Text shown >>
++++++++++
#Uniadvice? Study the subjects you want to learn, not the ones you should.

I still remember the tentative walk to my sixth form college to collect my results. That day was supposed to mark the beginning of the rest of my life. My heart raced, as from that point it could all go wrong. What I discovered *gulps* 17 years later is it really isn't. And actually, it went wrong before that day.


For avid followers of this blog, you'll know that I believe we're who we fundamentally are from utero. And I knew the things I was interested in before I even chose my GCSEs. However, even though I went to a pretty decent, middle class state school, those options weren't available to me. So my objective was to get the grades to go to uni and study the subjects I was hungry for.

In my UCAS form, I applied to study Philosophy and Politics at Royal Holloway, English and Philosophy at Westminster and London Metropolitan. You're picking up the theme. The path I wanted to follow was one in London studying one of the humanities. 

I took this to my career adviser who immediately scoffed. He said philosophy wouldn't get me a job, he asked if I wanted a career in politics (no, I just wanted to learn about it) and said English was great, but I needed to think about subjects that would get me job.

So, after having the fear of god put in me as the first child to go to uni, I rewrote my UCAS form to include Marketing and Management at Middlesex (the alliteration was pure accident). I spent the next 3 years and got into £15,000 worth of debt to barely study a subject that shouldn't even be offered at degree level.

I came out with a Desmond. The subject couldn't even hold my attention for a whole lecture, let alone an entire textbook. All the modules bored me. I was unchallenged and unenlightened. The only lesson I learnt was don't waste your time and money studying a subject you'd be better off learning in the workplace.

The career adviser was right. My degree did land me a job in marketing, almost straight out of uni. And for the time and at that level, I was paid pretty well. Did my degree help me with my career? Did I have better insights in how marketing and business works? Did I heck!

Nothing of what I learnt in 3 years was of any use. Fellow students who were far more assiduous than me also agreed. Those 3 years in academia was, well... academic.

More importantly, it didn't quench my thirst for knowledge. And working full time while paying back £15,000 worth of debt meant that it never will be. At least not at an institutional level.
++++++++++
[Saved entries]
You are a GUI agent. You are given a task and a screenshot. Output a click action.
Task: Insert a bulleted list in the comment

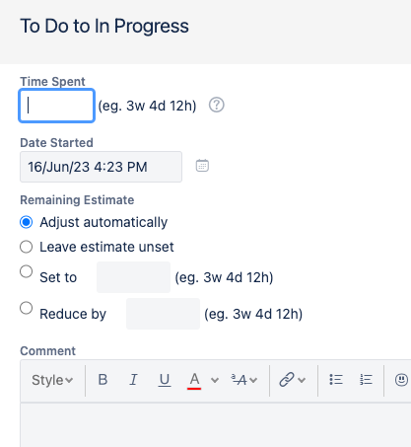[x=336, y=380]
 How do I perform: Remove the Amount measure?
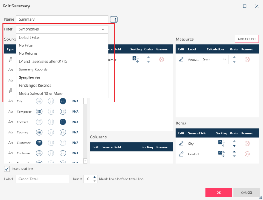(247, 59)
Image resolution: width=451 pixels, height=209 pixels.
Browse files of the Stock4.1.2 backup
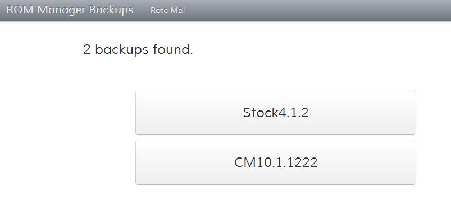[276, 112]
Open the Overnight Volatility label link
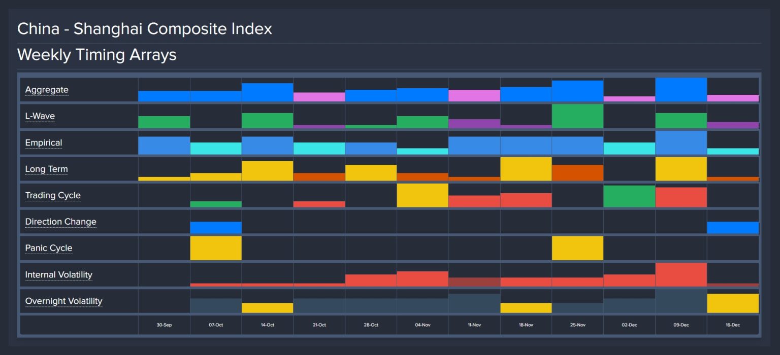Screen dimensions: 780x355 tap(63, 301)
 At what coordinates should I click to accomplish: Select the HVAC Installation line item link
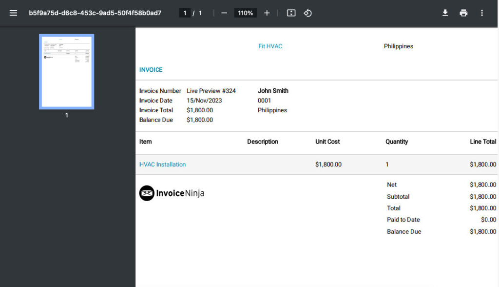pos(162,164)
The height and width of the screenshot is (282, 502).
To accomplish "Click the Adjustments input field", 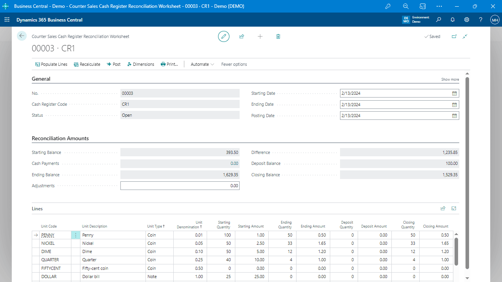I will (180, 186).
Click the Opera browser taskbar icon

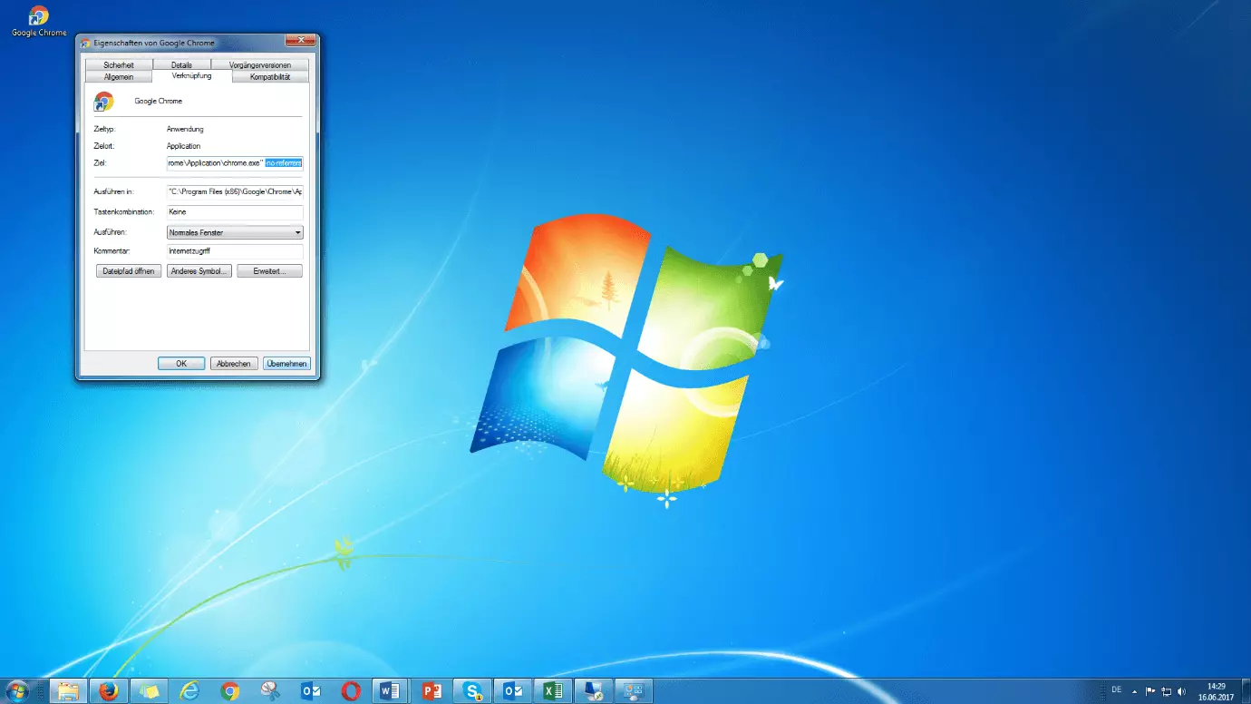click(x=351, y=691)
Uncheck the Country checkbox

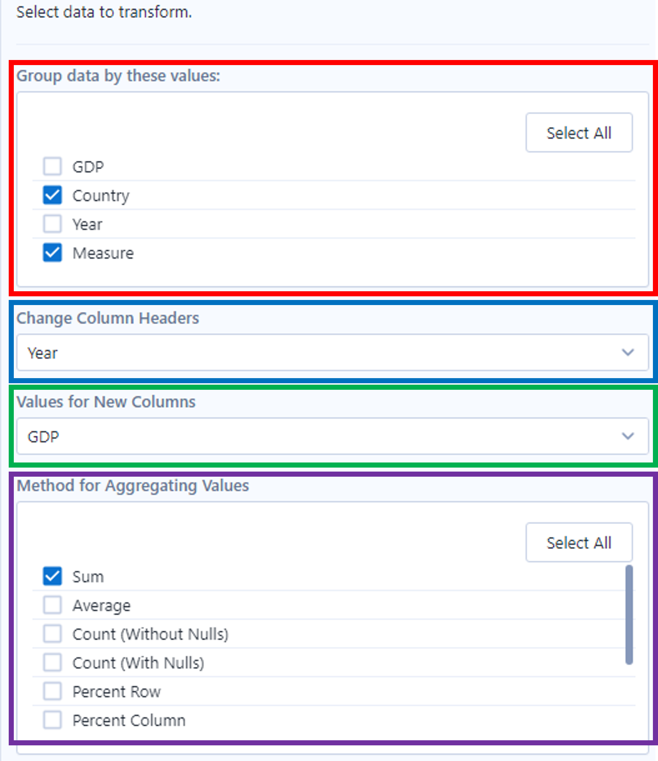[x=52, y=195]
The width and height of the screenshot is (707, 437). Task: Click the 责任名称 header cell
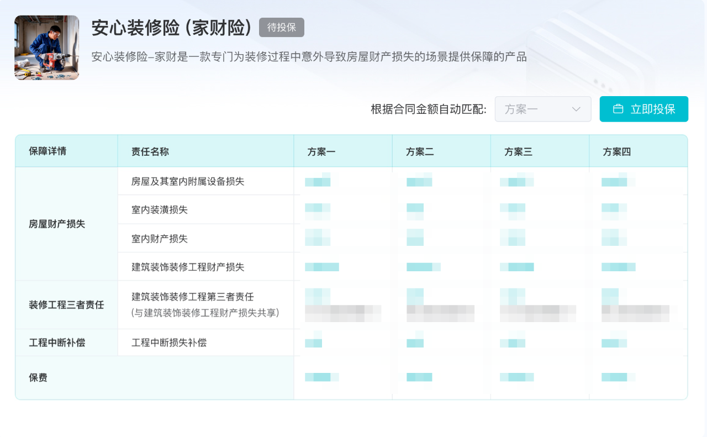coord(150,151)
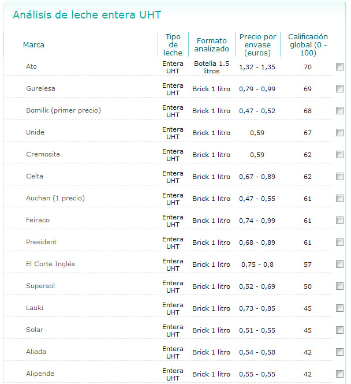Select the Bomilk (primer precio) checkbox
The image size is (351, 384).
[339, 111]
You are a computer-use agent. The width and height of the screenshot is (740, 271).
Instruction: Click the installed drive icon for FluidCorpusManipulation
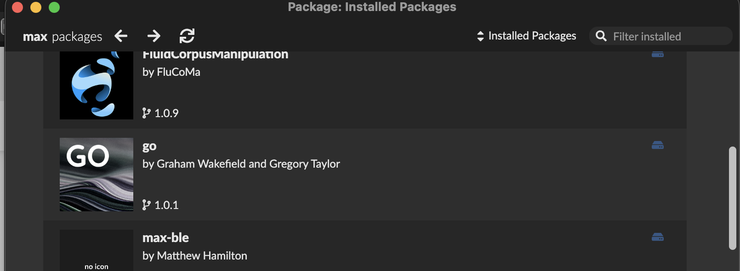[658, 54]
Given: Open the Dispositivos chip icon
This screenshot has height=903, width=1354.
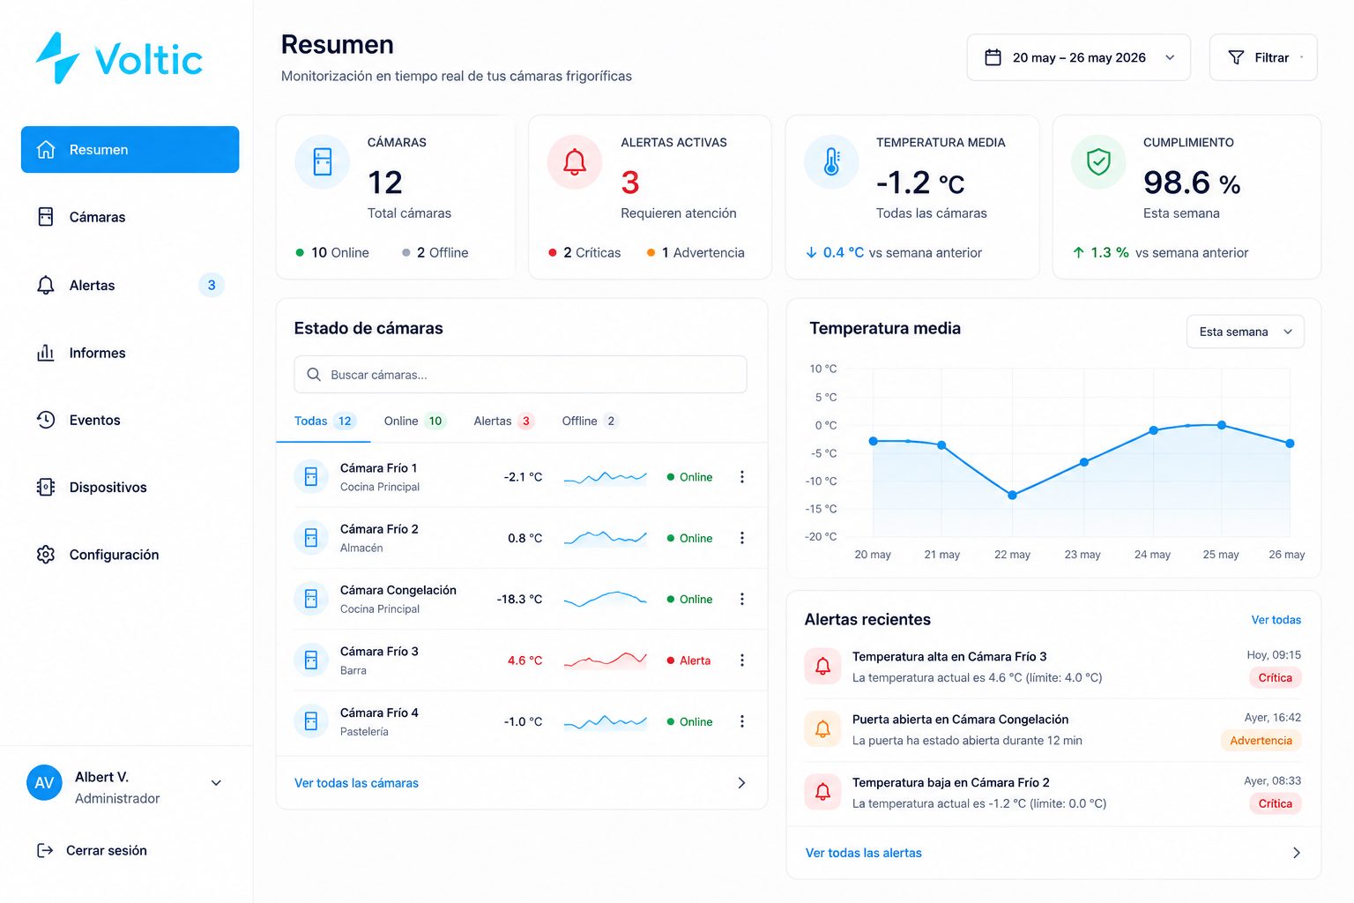Looking at the screenshot, I should [46, 487].
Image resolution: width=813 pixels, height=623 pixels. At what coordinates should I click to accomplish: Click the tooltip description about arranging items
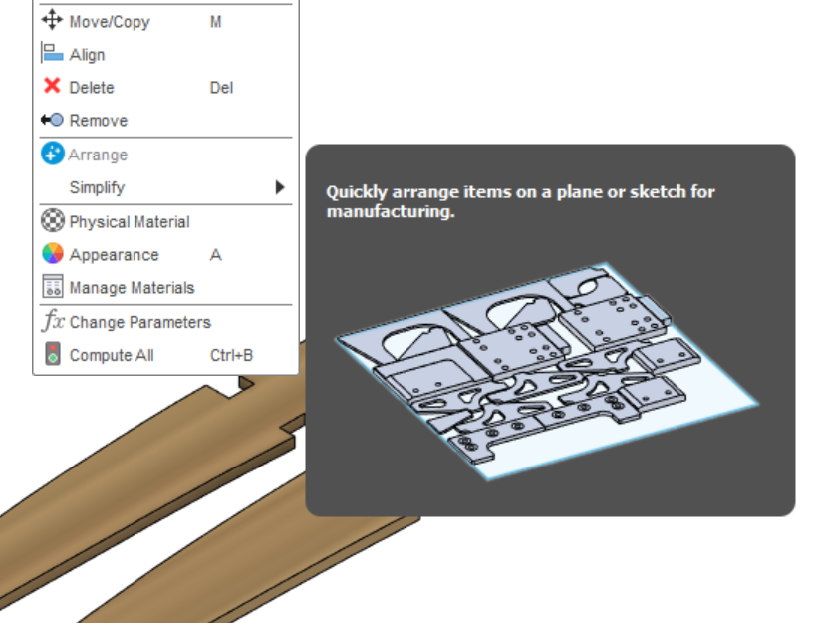click(520, 201)
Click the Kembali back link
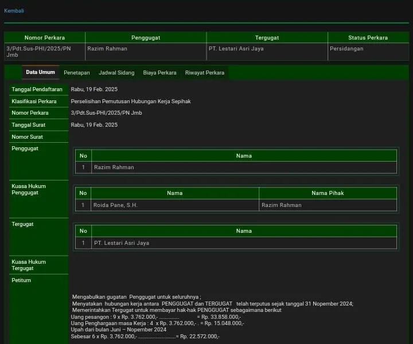 point(14,11)
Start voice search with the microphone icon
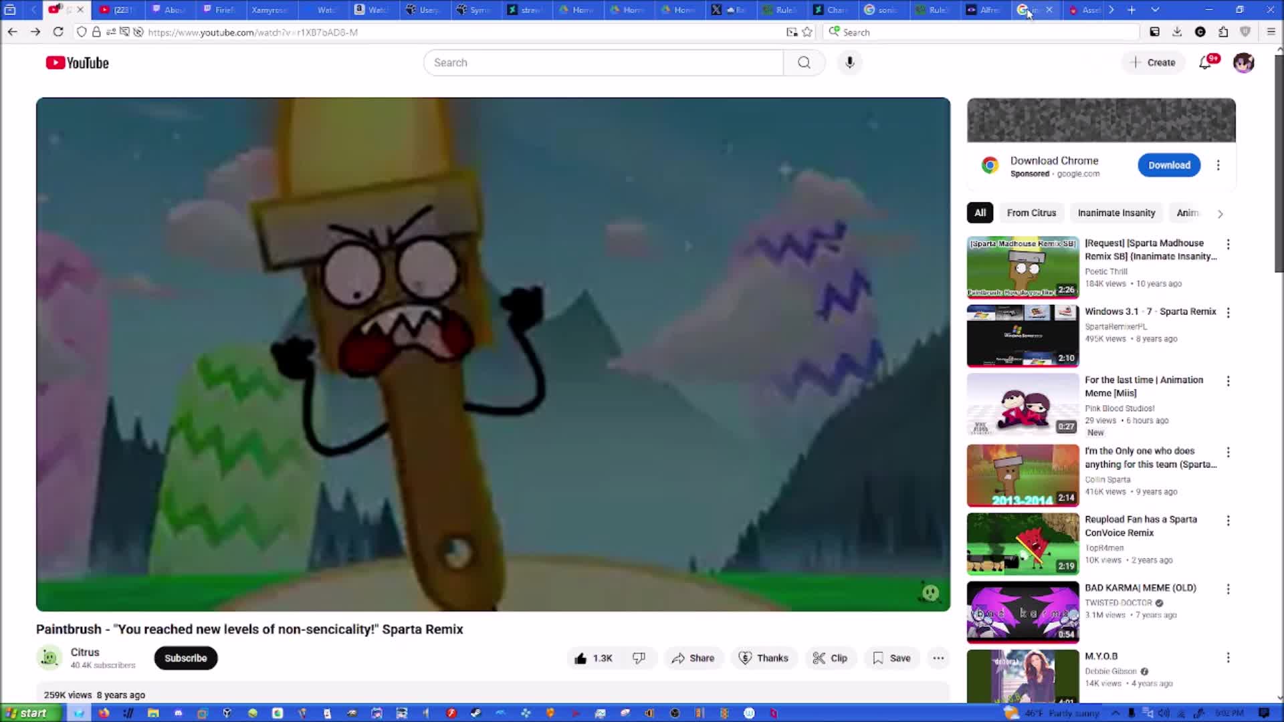 point(849,62)
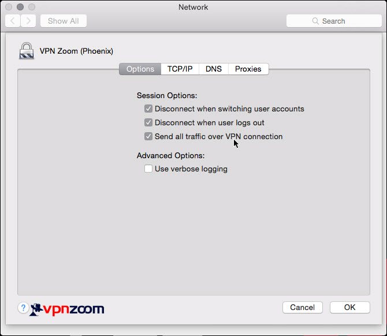
Task: Click the yellow minimize window button
Action: [x=20, y=7]
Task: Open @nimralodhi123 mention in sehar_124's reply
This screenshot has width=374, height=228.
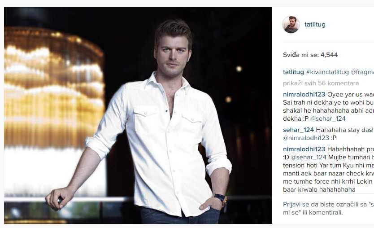Action: coord(306,138)
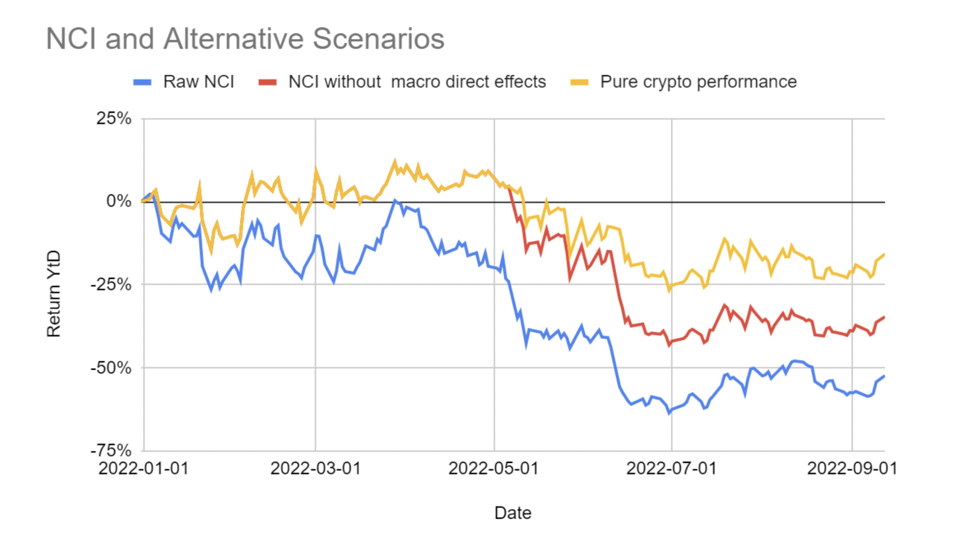The height and width of the screenshot is (548, 960).
Task: Click the Date x-axis title
Action: [513, 513]
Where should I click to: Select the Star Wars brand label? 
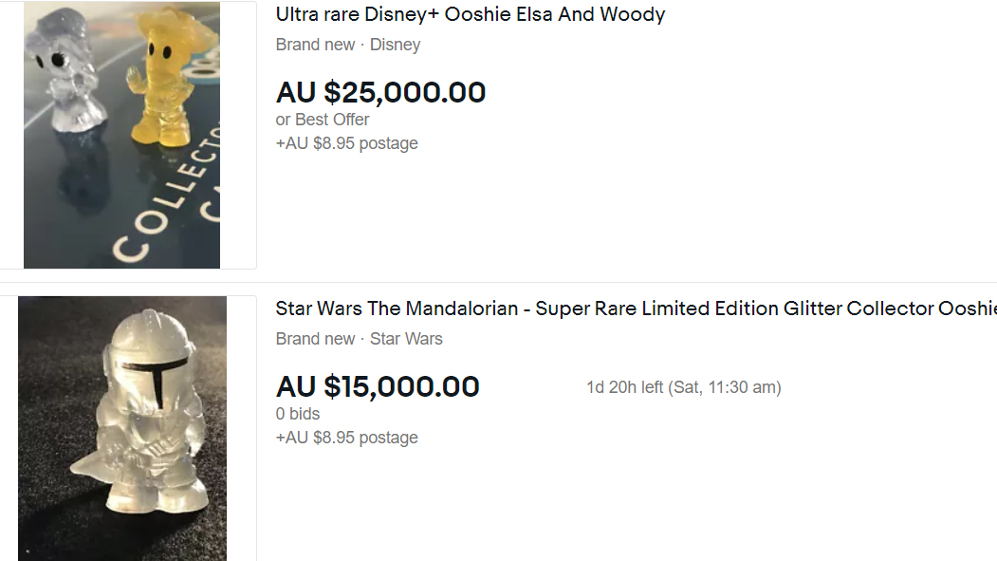pos(406,339)
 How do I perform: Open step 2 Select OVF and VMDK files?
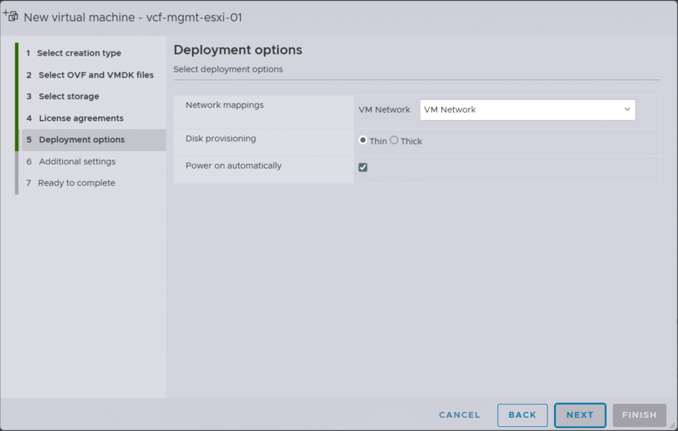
++++++++++
Complete the following >>
• A. Answer these questions from the blog post about choosing university subjects, one answer per line:
(i) At which institution did the writer end up studying Marketing and Management?
(ii) How much debt did the writer take on for the degree?
(iii) How many years after collecting results is the writer looking back?
• B. Set down the passage of the blog post between "So, after having" and "in the workplace.", inclusive.
• C. Carry on the blog post about choosing university subjects, starting after its final sentence.

Results >>
• A.
(i) Middlesex
(ii) £15,000
(iii) 17 years

• B.
So, after having the fear of god put in me as the first child to go to uni, I rewrote my UCAS form to include Marketing and Management at Middlesex (the alliteration was pure accident). I spent the next 3 years and got into £15,000 worth of debt to barely study a subject that shouldn't even be offered at degree level.

I came out with a Desmond. The subject couldn't even hold my attention for a whole lecture, let alone an entire textbook. All the modules bored me. I was unchallenged and unenlightened. The only lesson I learnt was don't waste your time and money studying a subject you'd be better off learning in the workplace.

• C.
Therein lies the problem with education. Firstly, if you opt to study a traditional subject, you're so used to being taught in a rigid Victorian way, it stifles creativity. Secondly, there are too many ex-polytechnics that offer vocational subjects - you can learn how to be an accountant, marketeer, business manager, web developer, analyst, etc. in the same way an electrician, builder or plumber learns their trade. On the job.

The Tory government doesn't see the point in the arts. And while agree, you can either act or you can't so don't bother doing a drama degree (and because the rest of the student body will hate you), I do believe if you have a natural talent to paint or write, a degree can help you understand, analyse and master your skills. I'm pretty sure an English student gets more out of Jane Austen than I do because they've been taught how to understand the semiotics of a manuscript. Then there are subjects that are so complex you need someone to help you break it down and make it digestible, like; law, medicine, maths, economics, science, theology, social science, philosophy and politics.

For degrees to be worth anything, they need to offer enrichment of the cerebral cortex in a way every day life doesn't. It should be the arena of free thought and open debate. It should be a melting pot of innovation and revolution. It should be about breaking taboos, expression and youthful exuberance.

It shouldn't be about preparing you for something you're going to spend the next 50 plus years doing.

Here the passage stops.